Signalling question 4.9 “Do predictors and their assigned weights in the final model correspond to the results from the reported multivariable analysis?” was not included as it applies to regression based studies.

PROBAST=prediction risk of bias assessment tool; NA=not applicable to external validation.

Predictors domain

Overall, 14/152 (9%) developed models and 2/19 (11%) external validations were rated as high risk of bias for the predictors domain (fig 2). Candidate predictors were defined and assessed in a similar way for all included participants (signalling question 2.1) in 109/152 (72%) developed models and 8/19 (42%) external validations. Information on blinding of predictor assessment to outcome data (signalling question 2.2) was missing in 60/152 (40%) developed models and 7/19 (37%) external validations. All the considered predictors should be available at the time the model is intended to be used (signalling question 2.3), which was considered appropriate in 116/152 (77%) developed models and 12/19 (63%) external validations (table 1).

Outcome domain

The outcome domain was rated as unclear risk of bias in 65/152 (43%) developed models and 12/19 (63%) external validations (fig 2). Information was missing about the outcome being determined without knowledge of predictors’ information (signalling question Q3.5) in 79/152 (52%) developed models and 14/19 (74%) external validations. Predictors were excluded from the outcome definition (signalling question 3.3) in 90/152 (59%) developed models and 10/19 (53%) external validations. The time interval between predictor measurement and determination of outcome was considered appropriate (signalling question 3.6) in 110/152 (72%) developed models and 11/19 (58%) external validations. In 114/152 (75%) developed models and 12/19 (63%) external validations, the outcome was determined using appropriate methods, thus reducing risk of misclassification (signalling question 3.1). Similarly, 118/152 (78%) developed models and 13/19 (68%) external validations used prespecified, standard, or consensus based definitions to determine the outcome (signalling question 3.2). The outcome was defined and measured with the same categories or thresholds for all included participants (signalling question 3.4) in 118/152 (78%) developed models and 10/19 (53%) external validations (table 1).

Analysis domain

Overall, 128/152 (84%) developed models and 14/19 (74%) external validations were rated as high risk of bias in the analysis domain. The number of participants with the outcome (signalling question 4.1) was considered insufficient (ie, event per predictor parameter <10) in 85/152 (56%) developed models and 8/19 (42%) external validations (ie, number of events <100). Information about methods to handle continuous and categorical predictors (signalling question 4.2) was missed in 81/152 (53%) developed models and 18/19 (95%) external validations. In total, 84/152 (55%) developed models and 10/19 (53%) external validations included in the statistical analyses all enrolled participants (signalling question 4.3).
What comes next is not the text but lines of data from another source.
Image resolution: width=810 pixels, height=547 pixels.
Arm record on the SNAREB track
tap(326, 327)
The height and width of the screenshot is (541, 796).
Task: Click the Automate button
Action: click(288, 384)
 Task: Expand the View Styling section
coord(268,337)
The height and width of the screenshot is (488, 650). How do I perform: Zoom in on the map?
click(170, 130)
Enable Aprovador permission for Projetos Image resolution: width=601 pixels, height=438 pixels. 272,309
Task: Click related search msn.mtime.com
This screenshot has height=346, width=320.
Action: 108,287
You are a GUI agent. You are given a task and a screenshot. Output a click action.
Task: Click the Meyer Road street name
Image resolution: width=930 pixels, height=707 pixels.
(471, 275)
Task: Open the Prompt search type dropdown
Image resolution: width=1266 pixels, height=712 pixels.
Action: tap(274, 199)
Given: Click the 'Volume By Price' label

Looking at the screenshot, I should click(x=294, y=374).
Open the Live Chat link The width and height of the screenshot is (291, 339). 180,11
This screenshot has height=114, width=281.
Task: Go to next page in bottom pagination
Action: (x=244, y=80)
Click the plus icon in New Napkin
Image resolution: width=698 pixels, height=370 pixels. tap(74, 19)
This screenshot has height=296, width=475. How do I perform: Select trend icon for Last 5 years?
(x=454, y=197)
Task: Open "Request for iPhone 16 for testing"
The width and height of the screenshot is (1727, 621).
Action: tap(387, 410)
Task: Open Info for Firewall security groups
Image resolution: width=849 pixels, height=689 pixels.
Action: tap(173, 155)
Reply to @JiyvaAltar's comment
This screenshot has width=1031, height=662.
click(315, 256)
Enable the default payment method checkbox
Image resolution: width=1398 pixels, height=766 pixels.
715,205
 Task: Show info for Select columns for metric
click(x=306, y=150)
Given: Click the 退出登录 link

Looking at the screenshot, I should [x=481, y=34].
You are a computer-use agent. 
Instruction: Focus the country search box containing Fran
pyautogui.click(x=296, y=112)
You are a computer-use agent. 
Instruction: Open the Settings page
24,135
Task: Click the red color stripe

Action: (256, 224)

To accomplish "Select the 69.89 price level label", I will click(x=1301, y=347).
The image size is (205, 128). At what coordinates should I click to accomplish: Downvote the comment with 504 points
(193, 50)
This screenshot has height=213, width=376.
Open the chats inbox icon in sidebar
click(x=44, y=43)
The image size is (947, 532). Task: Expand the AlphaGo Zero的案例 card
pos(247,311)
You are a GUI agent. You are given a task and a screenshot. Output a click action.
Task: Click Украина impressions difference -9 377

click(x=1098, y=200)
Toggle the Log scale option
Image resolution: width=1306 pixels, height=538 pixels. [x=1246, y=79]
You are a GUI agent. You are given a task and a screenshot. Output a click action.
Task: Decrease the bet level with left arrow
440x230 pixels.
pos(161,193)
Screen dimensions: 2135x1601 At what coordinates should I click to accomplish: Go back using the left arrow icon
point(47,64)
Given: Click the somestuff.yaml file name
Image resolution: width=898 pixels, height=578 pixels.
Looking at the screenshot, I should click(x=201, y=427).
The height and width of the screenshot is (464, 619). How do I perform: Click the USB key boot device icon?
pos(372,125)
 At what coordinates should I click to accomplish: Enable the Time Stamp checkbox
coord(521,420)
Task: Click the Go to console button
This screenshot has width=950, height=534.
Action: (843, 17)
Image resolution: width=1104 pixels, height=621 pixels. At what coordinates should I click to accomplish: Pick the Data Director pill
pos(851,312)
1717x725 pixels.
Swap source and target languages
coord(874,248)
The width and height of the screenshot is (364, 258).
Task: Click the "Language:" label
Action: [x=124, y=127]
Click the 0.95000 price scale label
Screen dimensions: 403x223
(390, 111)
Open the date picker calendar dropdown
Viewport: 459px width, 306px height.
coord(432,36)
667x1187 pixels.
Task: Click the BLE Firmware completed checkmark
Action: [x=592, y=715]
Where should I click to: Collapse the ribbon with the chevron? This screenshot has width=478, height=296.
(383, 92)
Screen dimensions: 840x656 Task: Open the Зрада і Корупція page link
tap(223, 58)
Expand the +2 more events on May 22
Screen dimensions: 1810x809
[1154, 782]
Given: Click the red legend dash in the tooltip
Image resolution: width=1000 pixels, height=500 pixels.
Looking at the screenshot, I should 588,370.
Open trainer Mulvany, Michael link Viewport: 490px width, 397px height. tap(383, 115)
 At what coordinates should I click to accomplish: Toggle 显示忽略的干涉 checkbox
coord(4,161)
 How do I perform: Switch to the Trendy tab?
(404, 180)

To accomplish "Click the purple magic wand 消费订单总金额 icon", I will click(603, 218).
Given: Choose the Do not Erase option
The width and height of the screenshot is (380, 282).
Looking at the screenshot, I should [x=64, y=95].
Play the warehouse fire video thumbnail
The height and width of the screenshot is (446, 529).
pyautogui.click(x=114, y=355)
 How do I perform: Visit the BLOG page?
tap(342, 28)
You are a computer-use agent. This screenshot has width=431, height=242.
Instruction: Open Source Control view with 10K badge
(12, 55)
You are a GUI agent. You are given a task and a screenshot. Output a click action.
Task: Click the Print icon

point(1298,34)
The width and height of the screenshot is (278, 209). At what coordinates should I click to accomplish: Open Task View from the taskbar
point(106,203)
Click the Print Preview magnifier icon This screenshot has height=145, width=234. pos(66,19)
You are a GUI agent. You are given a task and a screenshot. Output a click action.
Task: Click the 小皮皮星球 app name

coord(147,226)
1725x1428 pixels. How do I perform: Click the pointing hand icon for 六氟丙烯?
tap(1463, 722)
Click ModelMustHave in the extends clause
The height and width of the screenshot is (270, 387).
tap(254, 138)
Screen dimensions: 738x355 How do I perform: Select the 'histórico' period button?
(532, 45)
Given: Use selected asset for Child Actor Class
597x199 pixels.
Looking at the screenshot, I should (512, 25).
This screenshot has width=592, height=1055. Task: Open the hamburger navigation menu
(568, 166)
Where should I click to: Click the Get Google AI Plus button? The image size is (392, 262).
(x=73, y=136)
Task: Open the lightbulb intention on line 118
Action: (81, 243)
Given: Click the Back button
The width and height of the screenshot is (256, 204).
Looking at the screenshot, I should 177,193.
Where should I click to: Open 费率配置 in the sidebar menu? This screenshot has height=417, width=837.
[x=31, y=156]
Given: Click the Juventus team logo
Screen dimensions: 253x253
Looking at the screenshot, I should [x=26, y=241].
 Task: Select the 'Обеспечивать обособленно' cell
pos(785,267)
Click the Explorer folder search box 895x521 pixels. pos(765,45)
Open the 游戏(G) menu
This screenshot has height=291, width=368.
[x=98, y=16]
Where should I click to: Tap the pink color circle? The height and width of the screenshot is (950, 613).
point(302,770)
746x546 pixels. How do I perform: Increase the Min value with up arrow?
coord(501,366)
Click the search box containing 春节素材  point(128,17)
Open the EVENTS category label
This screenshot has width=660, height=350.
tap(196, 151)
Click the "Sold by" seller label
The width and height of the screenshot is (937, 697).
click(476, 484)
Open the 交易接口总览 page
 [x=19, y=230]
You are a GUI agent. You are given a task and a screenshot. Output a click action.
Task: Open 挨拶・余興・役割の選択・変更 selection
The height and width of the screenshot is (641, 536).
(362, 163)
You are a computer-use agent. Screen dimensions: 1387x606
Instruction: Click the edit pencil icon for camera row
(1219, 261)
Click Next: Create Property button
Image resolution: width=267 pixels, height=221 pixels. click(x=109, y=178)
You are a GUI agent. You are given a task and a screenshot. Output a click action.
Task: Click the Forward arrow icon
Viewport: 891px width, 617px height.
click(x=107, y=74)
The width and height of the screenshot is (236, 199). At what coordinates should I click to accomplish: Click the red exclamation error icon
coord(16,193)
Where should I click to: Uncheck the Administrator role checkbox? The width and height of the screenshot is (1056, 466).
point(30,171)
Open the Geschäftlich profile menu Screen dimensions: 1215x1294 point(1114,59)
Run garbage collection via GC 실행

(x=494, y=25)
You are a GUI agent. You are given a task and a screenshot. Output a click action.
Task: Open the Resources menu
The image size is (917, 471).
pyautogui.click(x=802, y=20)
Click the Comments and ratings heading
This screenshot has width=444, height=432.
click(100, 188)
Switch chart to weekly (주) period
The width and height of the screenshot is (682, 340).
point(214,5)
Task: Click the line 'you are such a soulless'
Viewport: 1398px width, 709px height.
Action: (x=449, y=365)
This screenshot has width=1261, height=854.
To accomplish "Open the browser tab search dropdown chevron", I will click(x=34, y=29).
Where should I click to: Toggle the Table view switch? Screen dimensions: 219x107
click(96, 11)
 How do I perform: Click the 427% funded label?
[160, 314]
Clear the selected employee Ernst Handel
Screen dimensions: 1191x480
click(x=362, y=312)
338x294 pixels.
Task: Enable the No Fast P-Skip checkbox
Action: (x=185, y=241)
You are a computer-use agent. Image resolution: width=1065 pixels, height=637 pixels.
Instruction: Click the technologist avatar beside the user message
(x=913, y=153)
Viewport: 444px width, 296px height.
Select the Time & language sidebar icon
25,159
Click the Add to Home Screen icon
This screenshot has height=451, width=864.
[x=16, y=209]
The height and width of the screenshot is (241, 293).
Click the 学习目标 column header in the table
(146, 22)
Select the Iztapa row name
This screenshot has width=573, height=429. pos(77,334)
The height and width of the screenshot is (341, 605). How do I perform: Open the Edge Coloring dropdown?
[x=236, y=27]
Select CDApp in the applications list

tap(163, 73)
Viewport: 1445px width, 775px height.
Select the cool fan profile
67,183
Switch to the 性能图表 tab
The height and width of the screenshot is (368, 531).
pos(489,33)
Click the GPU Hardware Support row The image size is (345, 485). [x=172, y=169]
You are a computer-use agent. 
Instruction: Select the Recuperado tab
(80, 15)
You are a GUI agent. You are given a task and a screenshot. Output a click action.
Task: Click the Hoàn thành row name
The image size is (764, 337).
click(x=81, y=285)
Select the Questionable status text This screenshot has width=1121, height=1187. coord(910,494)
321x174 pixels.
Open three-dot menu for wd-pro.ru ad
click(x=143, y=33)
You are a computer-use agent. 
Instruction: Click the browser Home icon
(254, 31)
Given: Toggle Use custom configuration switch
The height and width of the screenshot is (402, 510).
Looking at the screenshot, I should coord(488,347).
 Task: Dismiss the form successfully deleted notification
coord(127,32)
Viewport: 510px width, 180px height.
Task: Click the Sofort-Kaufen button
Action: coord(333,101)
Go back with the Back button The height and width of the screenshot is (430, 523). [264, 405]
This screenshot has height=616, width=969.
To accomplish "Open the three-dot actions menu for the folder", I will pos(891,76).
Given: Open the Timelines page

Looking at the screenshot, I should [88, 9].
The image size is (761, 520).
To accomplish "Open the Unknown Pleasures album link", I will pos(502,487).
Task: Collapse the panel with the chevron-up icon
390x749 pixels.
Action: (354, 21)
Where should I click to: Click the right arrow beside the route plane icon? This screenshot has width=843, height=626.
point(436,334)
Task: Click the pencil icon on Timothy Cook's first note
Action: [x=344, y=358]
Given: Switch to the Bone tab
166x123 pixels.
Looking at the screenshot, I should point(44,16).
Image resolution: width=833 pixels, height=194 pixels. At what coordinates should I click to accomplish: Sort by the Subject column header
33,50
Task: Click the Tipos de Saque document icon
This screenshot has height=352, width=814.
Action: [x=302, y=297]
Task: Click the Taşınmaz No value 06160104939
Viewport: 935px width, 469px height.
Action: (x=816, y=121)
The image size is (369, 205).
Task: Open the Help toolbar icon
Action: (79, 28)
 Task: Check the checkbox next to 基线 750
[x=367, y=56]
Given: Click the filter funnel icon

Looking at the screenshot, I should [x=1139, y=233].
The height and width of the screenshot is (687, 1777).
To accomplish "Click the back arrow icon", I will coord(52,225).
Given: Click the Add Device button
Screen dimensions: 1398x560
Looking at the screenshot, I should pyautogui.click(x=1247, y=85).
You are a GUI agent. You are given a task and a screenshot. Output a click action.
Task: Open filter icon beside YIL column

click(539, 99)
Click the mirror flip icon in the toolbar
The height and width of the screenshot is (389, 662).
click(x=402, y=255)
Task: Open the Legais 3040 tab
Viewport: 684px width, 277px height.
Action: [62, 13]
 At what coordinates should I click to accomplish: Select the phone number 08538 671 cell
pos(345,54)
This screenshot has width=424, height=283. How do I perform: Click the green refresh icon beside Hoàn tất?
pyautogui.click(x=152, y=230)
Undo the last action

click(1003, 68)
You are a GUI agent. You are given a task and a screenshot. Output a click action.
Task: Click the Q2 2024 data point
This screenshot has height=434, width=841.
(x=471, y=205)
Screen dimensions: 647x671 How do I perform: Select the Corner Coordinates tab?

Handling of missing data (signalling question 4.4) was inappropriate (ie, participants with missing data were omitted from the analysis or the imputation method was flawed) in 62/152 (41%) developed models and 7/19 (37%) external validations. Overall, 28/152 (18%) developed models used univariable analyses to select predictors (signalling question 4.5). It was not possible to assess if censoring, competing risks, or sampling of control participants (signalling question 4.6) was considered in 54/152 (36%) developed models and 7/19 (37%) external validations. Similarly, the reporting of relevant model performance measures (eg, both discrimination and calibration) (signalling question 4.7) was missing in 91/152 (60%) developed models and 13/19 (68%) external validations. Seventy six (50%) developed models accounted for model overfitting and optimism (signalling question 4.8).

Overall risk of bias

The overall risk of bias assessed using PROBAST resulted in 133/152 (88%) developed models and 15/19 (79%) external validations being rated as high risk of bias (fig 2). Table 1 shows further information about each signalling question answered as yes or probably yes, no or probably no, and no information.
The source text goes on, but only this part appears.